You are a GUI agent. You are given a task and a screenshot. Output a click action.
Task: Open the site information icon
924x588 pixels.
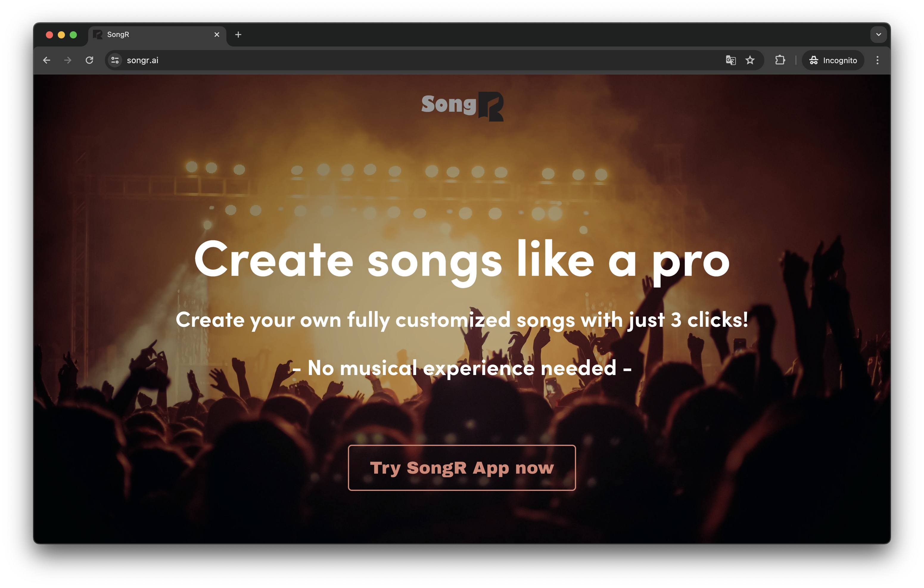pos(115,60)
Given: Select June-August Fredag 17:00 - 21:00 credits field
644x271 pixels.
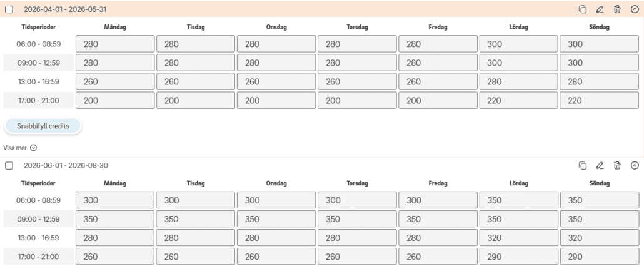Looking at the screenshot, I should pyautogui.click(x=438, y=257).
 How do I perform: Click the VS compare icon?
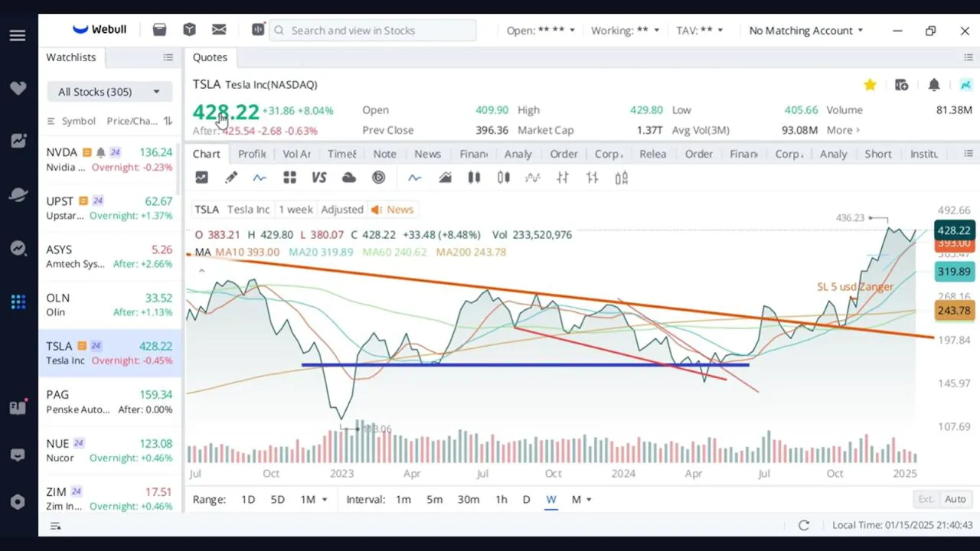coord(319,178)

* * *

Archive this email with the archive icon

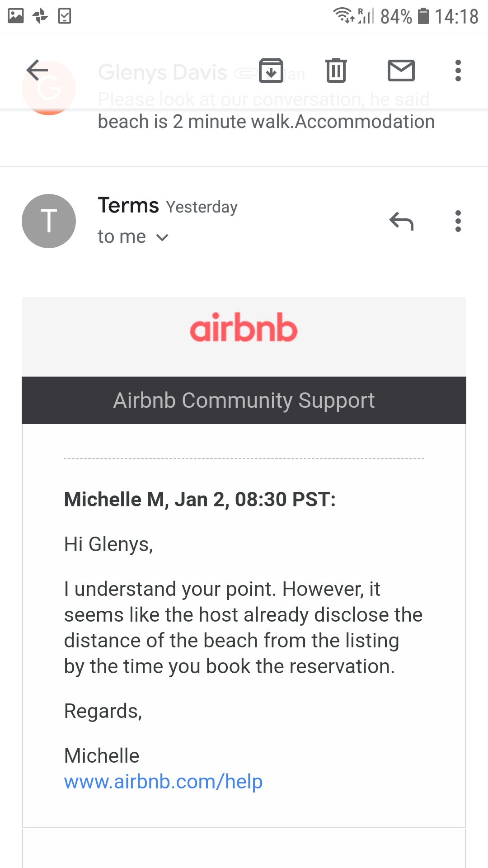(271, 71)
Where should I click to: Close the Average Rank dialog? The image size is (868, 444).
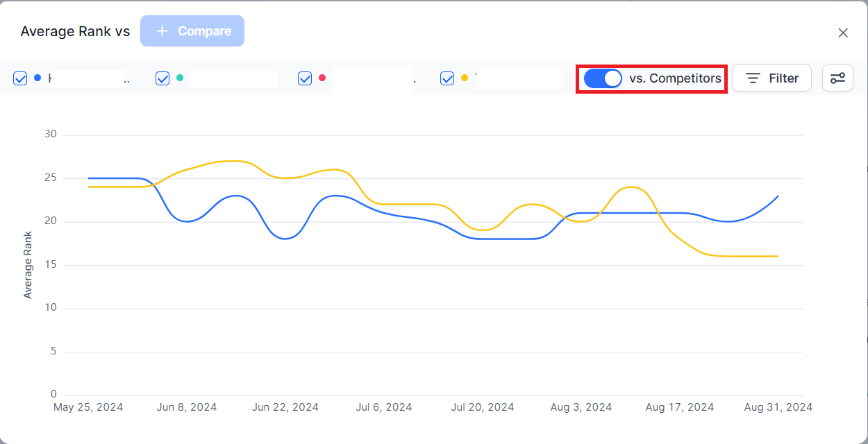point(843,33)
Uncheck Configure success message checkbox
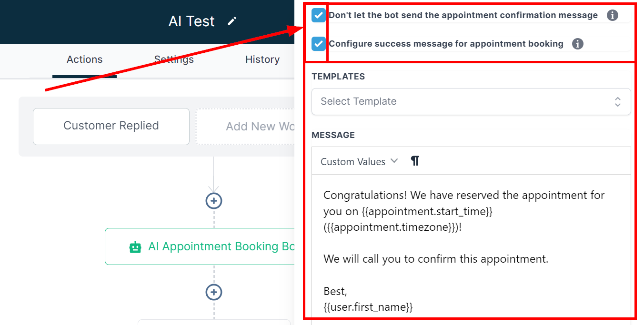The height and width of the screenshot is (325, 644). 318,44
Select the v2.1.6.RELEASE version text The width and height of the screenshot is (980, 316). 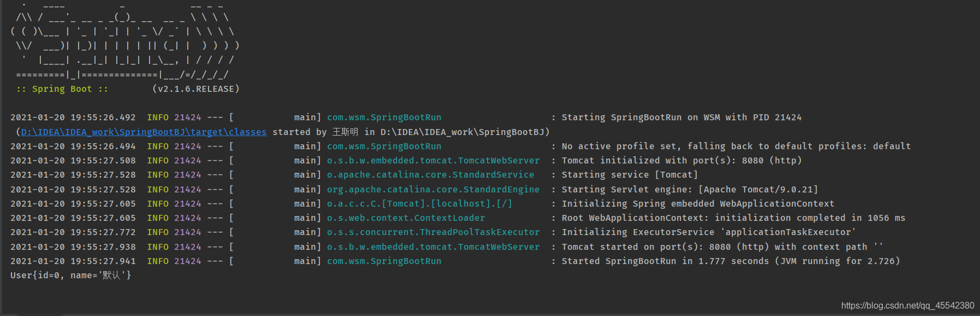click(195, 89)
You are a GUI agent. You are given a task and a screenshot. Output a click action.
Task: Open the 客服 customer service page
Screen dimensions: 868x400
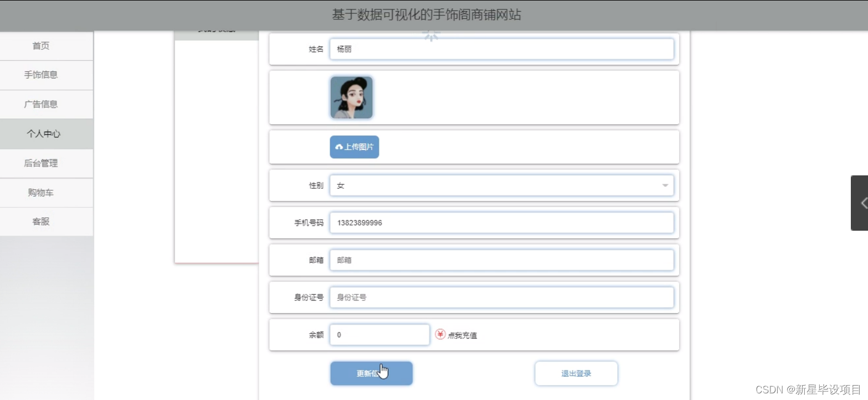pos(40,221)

--

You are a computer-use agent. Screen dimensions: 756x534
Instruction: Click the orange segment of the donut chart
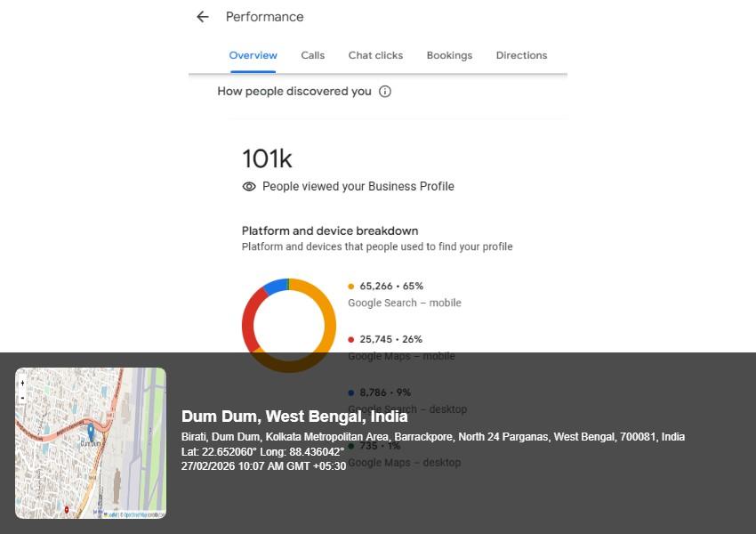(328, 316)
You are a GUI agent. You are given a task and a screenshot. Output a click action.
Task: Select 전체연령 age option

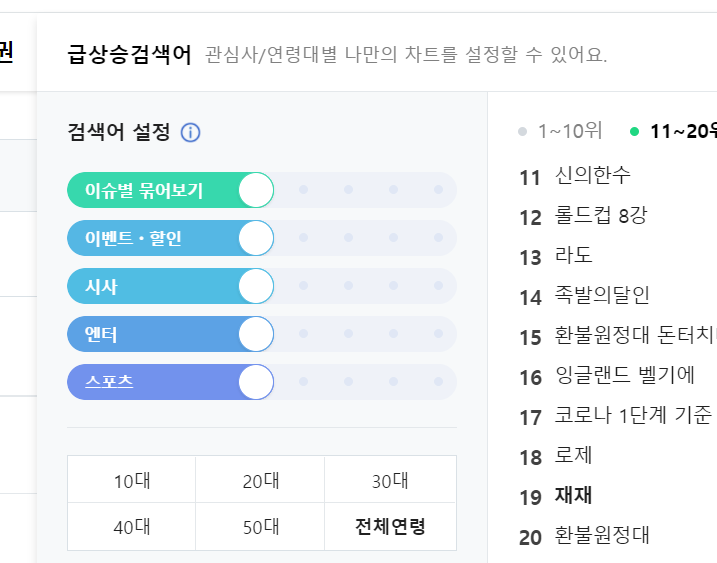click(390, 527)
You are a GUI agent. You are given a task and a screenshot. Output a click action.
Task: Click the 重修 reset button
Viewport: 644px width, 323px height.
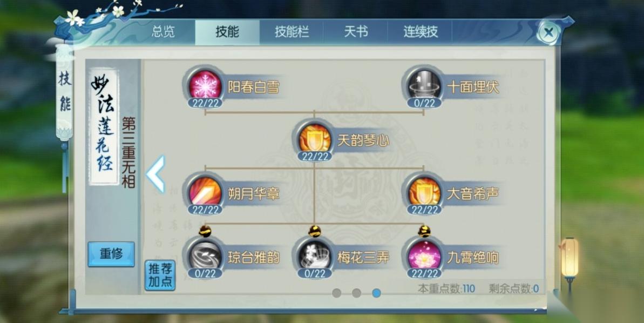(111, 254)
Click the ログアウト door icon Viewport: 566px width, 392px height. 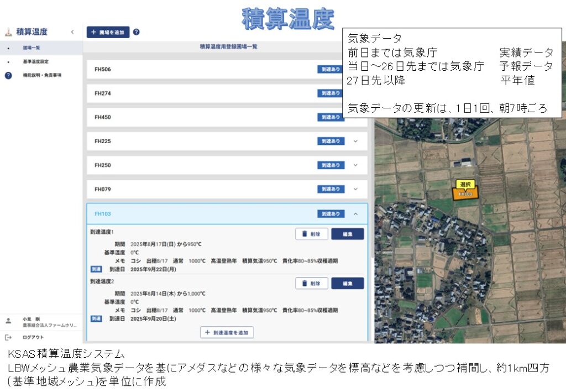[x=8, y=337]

EXERCISE OBJECTIVE
Looking at the records above, which lines contain "Open"? Copy those lines.

ANSWER BELOW
Task: Open the site information icon
Task: Open the 客服 customer service page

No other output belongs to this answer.